Читать книгу Eugenio Pacelli im Spiegel der Bischofseinsetzungen in Deutschland von 1919 bis 1939 - Raphael Hülsbömer - Страница 24
Ergebnis
Оглавление1. Die Grundproblematik, welche die Kandidatensuche für den Meißener Bischofsstuhl in Pacellis Augen kompliziert machte, war der schwelende Nationalitätenkonflikt im ostdeutschen Grenzgebiet Sachsen. Der neue Oberhirte musste die deutsch-wendischen Spannungen aushalten und letztlich für beide Seiten akzeptabel sein. Für wie heikel und entscheidend Pacelli dieses Problem hielt, lässt sich augenfällig daran ablesen, dass er bei den Gründungsfeierlichkeiten den schon längst feststehenden Oberhirten nicht publik machte, weil er national motivierte Unmutsäußerungen fürchtete, die den Festakt hätten überschatten können. Angesichts der klar deutsch dominierten Bevölkerungsstruktur des Bistums suchte er einen deutschen und keinen wendischen beziehungsweise sorbischen Kleriker – ein Kriterium, das durch den entsprechenden Wunsch von Reichs- und sächsischer Regierung für Pacelli noch verstärkte Bedeutung erlangte und den Vorteil barg, ihnen gegenüber als Entgegenkommen deklariert werden zu können (vgl. Nr. 3). Gleichzeitig suchte er den deutschen Geistlichen aber nicht in Sachsen selbst, denn abgesehen davon, dass ein namhafter sächsischer Priester vermutlich bereits in irgendeiner Weise in den Nationalitätenkonflikt involviert war, glaubte er nicht, hier einen tauglichen Kandidaten zu finden.317 Als Konzession an die wendische Minderheit hielt er es für wünschenswert, wenn der deutsche Oberhirte der wendischen Sprache mächtig wäre. Doch letztlich war ihm dieses Kriterium zweitrangig, da er schlussendlich davon absah. Um der Opposition und dem Missfallen der wendischen Minorität gewachsen zu sein, ihnen „vorzubeugen“ und sie „eventuell zu ertragen“, sollte der Kandidat außerdem „gebildet, energisch, eifrig und zur selben Zeit mit Klugheit und Sorgfalt ausgestattet“ sein und daher „mit erforderlicher Kraft und Entschiedenheit die Zügel der kirchlichen Regierung in Sachsen zu führen“ vermögen.
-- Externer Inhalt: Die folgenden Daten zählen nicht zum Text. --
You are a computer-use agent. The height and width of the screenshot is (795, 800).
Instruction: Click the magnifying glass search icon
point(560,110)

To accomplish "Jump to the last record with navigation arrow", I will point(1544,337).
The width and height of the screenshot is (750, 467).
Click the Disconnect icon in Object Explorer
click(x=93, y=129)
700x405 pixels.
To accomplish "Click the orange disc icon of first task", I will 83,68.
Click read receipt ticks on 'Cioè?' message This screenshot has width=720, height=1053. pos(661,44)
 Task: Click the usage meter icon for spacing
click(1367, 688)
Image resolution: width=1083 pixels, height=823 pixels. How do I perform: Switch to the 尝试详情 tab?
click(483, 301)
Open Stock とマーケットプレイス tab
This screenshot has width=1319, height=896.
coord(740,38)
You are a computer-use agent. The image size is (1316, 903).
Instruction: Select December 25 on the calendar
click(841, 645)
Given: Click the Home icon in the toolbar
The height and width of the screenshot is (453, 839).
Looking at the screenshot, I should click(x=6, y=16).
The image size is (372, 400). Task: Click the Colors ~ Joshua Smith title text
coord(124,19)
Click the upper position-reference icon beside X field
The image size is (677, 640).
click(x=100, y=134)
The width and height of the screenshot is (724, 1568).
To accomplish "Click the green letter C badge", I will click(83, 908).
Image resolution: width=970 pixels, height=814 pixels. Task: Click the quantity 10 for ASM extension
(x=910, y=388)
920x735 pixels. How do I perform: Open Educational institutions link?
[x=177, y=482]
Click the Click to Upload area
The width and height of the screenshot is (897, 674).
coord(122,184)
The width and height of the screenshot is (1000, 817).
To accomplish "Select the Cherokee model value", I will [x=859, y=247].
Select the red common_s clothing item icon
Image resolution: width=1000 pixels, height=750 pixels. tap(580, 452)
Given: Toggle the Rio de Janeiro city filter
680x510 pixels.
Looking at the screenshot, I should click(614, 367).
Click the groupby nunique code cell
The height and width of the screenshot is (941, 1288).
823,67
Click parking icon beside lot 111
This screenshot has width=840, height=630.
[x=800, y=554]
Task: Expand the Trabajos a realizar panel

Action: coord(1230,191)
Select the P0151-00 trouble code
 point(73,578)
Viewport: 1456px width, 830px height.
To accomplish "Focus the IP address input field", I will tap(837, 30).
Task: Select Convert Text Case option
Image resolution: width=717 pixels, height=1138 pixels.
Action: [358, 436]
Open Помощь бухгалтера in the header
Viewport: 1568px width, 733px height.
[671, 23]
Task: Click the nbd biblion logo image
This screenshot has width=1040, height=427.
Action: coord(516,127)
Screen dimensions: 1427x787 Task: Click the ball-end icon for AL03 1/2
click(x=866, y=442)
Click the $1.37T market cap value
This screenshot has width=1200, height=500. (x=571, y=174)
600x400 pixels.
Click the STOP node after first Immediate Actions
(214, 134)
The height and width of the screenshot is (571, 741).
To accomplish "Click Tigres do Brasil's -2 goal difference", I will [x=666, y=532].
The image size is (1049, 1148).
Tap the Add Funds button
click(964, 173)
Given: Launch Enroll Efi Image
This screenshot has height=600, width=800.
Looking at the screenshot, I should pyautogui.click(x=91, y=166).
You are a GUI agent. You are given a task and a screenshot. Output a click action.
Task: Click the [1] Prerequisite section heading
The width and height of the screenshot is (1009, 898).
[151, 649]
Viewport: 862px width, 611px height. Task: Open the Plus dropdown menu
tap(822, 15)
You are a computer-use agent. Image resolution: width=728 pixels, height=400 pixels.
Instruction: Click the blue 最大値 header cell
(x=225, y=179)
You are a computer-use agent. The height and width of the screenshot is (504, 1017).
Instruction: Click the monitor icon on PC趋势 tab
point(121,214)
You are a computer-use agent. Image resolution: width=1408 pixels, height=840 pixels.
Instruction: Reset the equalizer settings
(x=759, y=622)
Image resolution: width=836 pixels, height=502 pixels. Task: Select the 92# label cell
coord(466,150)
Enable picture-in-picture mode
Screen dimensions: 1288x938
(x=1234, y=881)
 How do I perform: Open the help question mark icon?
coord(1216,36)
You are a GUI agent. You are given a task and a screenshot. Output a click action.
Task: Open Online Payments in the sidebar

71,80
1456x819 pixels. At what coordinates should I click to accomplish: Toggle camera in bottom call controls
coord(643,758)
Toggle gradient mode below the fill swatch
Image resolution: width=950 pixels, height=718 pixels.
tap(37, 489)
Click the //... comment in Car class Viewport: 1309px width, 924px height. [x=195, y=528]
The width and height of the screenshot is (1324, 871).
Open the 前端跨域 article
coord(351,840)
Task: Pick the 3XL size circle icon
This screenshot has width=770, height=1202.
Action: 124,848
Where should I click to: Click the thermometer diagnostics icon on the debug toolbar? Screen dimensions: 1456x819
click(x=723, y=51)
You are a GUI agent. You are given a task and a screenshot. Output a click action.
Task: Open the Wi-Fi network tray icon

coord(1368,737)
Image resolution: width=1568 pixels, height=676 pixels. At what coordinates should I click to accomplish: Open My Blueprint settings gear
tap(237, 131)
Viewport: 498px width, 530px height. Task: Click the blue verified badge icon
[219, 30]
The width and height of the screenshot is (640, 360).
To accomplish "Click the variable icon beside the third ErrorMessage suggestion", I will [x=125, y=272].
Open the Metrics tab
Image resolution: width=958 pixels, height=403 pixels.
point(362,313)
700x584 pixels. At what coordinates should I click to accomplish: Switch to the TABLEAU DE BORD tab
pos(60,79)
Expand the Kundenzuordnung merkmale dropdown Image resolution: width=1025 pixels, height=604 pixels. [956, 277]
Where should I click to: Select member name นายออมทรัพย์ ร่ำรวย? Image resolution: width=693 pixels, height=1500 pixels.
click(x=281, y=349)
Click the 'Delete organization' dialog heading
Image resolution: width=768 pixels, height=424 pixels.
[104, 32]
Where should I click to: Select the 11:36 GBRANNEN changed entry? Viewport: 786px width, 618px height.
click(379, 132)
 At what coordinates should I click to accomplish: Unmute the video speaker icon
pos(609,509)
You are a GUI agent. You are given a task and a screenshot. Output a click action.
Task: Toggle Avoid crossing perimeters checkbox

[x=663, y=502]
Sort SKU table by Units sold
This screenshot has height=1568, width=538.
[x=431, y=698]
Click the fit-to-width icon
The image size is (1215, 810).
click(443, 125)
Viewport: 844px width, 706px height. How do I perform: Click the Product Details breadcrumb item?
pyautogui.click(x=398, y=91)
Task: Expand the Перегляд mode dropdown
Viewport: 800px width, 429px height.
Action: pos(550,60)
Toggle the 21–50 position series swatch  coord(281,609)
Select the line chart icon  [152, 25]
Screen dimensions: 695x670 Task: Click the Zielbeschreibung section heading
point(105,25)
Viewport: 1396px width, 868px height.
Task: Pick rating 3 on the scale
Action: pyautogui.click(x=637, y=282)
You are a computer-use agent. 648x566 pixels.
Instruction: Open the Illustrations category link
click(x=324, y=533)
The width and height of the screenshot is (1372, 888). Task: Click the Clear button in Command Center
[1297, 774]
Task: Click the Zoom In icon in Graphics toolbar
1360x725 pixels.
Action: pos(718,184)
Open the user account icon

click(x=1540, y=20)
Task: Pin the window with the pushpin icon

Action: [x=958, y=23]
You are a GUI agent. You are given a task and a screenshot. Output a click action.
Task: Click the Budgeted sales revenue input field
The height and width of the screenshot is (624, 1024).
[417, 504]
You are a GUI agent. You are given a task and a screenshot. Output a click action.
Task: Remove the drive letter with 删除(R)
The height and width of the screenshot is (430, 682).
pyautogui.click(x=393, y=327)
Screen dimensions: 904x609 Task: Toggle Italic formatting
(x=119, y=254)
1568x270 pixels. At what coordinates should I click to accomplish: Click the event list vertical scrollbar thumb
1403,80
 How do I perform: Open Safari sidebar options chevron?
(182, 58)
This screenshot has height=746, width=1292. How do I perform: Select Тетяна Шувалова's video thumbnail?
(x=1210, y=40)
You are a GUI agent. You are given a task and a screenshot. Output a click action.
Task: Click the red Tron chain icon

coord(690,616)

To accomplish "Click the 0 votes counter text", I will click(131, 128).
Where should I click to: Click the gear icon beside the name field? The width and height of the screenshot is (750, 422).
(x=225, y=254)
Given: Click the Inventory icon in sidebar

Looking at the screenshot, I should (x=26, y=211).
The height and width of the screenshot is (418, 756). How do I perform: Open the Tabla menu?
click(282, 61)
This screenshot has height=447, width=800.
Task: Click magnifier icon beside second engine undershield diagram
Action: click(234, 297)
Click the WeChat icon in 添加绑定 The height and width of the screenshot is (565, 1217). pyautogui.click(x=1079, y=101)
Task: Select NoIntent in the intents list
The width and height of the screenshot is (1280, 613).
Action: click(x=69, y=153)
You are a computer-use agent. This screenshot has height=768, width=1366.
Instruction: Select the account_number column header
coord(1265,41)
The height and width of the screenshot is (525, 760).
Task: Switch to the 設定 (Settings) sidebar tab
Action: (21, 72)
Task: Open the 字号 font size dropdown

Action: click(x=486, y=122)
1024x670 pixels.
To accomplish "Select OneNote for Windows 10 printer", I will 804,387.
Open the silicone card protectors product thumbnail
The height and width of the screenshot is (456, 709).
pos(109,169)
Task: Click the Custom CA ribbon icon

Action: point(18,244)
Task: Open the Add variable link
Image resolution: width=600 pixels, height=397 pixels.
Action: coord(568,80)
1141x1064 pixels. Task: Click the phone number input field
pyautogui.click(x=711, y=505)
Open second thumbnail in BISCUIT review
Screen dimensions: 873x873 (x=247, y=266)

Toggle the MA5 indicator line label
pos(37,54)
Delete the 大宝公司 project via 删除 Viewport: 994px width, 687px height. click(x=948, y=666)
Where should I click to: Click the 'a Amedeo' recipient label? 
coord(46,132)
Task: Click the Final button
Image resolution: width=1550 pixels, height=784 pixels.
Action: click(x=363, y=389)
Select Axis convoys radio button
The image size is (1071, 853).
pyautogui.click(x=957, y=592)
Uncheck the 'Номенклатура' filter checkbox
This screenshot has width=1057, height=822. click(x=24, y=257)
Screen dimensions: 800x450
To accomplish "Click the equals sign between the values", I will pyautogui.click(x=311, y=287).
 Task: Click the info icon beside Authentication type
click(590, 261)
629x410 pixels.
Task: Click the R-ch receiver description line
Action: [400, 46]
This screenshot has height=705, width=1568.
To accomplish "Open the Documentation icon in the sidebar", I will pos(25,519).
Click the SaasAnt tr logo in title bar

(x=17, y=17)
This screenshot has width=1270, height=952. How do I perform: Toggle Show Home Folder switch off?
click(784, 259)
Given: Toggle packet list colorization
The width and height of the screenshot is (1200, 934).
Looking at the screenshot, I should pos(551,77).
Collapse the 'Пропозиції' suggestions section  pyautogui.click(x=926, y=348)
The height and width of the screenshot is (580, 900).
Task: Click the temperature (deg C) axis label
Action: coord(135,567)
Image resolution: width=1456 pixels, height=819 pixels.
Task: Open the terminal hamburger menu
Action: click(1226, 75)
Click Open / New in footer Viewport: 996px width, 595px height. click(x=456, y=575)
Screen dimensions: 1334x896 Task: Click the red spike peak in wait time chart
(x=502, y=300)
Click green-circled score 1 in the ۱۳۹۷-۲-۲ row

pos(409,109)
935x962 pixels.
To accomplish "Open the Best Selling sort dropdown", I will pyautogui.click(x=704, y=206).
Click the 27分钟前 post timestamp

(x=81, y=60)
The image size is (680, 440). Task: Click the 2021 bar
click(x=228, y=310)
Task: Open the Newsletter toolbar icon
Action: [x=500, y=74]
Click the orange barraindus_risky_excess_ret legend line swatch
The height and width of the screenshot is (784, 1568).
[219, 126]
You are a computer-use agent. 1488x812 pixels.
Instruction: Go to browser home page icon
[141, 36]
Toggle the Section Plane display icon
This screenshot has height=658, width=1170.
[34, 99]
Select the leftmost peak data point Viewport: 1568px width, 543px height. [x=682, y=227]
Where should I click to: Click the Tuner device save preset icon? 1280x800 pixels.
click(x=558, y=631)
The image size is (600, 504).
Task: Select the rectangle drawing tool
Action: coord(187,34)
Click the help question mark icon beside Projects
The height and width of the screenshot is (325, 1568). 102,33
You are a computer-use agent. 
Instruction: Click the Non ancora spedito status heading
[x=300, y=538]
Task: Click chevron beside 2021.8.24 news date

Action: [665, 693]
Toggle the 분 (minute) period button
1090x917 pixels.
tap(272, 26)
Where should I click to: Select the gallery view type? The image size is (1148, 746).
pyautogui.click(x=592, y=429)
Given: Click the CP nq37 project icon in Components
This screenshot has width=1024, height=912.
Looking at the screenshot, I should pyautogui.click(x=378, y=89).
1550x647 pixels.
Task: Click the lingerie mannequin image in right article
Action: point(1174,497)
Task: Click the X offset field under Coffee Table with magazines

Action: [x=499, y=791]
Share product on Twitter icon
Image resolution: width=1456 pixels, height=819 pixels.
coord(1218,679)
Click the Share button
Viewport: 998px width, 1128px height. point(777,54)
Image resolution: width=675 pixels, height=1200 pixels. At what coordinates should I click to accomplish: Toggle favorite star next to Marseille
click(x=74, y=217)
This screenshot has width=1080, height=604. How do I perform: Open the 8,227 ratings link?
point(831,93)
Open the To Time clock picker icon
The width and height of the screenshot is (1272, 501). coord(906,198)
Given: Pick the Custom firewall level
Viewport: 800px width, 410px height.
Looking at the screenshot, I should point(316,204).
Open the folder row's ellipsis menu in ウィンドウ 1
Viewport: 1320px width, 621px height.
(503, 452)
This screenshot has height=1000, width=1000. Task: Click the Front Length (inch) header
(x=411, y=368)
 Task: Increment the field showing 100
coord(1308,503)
Die hier angesprochene feste Hand und Tatkraft, mit denen sich der Bischof im Konflikt der Nationalitäten behaupten sollte, waren außerdem ganz grundsätzlich für den Aufbau der inneren Diözesanstrukturen wichtig. Insofern verlangte Pacelli vom neuen Oberhirten auch die Qualitäten, die „für die praktische Verwaltung“ der Diözese notwendig waren. Dazu gehörte für ihn nicht nur administratives Geschick, sondern auch, dass jener mit ihm einen angemessenen und seiner Rolle als päpstlicher Gesandter entsprechenden Umgang pflegte. Zwar sprach Pacelli in dieser Hinsicht vor allem davon, dass der Kandidat die Korrespondenz mit der Nuntiatur rasch erledigen sollte. Aber es ist anzunehmen, dass Pacelli dabei letztlich auch an die Unterstützung seiner Mission als Diplomat des Papstes dachte. Insofern deutet sich hier Pacellis Wunsch an, dass der Bischof eine „römische“ und den Interessen des Heiligen Stuhls zugewandte Haltung einnahm. Offensichtlich wird dies noch einmal bei der biographischen Skizze Schreibers, die Pacelli für Gasparri anfertigte: Neben dessen Tätigkeit als Seminarprofessor und Regens konstatierte der Nuntius nämlich vor allem, dass Schreiber am römischen Germanicum seine philosophisch-theologischen Studien absolviert und mit der doppelten Promotion abgeschlossen hatte. Es war also die vom päpstlichen Lehramt protegierte römisch-scholastische Theologie, die Schreiber gelernt hatte beziehungsweise von der er geprägt war und die er als Regens und Seminarprofessor für die Ausbildung des geistlichen Nachwuchses einsetzen konnte. Diese Prägung implizierte, „sich unbedingt dem Willen des Heiligen Vaters [zu] unterwerfen“, was Schreiber nach Aussage Bischof Schmitts tun werde. Von daher waren also „römische“ Ausrichtung und (römisch-) theologische Kompetenz für Pacelli weitere, wesentliche Kriterien bei der Wahl des Meißener Diözesanbischofs. Deshalb verwundert es auch nicht, dass zwei weitere von ihm in Erwägung gezogene Kandidaten ebenfalls Ex-Alumnen des Germanikerkollegs waren: Sowohl Hilfrich als auch Steinmann hatten ehemals dort studiert.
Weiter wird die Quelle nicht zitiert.